Bolivian Interior Minister Carlos Romero earlier said the discovery of three Remington shotguns, a 38-caliber Smith and Wesson revolver and more than 2000 38-caliber cartridges had "put the security of the nation in danger".
The weapons were found when the embassy vehicle was stopped and checked in the city of Trinidad, in north-eastern Bolivia.
In a statement in Spanish, the US embassy said it "provides a limited amount of weapons and ammunition to the Bolivian police for the protection of our diplomatic installations, as we do in many countries around the world".
Bolivian authorities "were properly informed of the scheduled weapons transfer" on Monday, the embassy said.
Police also found a computer and three items that Romero described as "communications equipment".
The van was stopped as it was entering the headquarters of the UMOPAR, an anti-drug police unit funded and equipped by the US government, a separate government statement read.
The embassy promised full cooperation into any Bolivian probe of the incident.
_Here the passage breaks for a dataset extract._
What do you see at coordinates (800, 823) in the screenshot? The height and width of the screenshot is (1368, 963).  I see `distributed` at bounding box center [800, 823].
Under President Evo Morales, a close ally of Venezuelan President Hugo Chavez, Bolivia and the United States have had tense relations.
Ties took a turn for the worse under former US leader George W Bush, with the expulsion of ambassadors from both countries in late 2008. Agents from the US Drug Enforcement Administration were also ejected from La Paz.
A slight improvement took hold two years ago, with a series of bilateral meetings, and a three-way agreement between Bolivia, the US and Brazil late last year on battling illegal coca production.
In late February, La Paz and Washington announced that they would exchange ambassadors as soon as this year, but earlier this month, Morales warned he would shut the US embassy if Washington interfered in his country's affairs.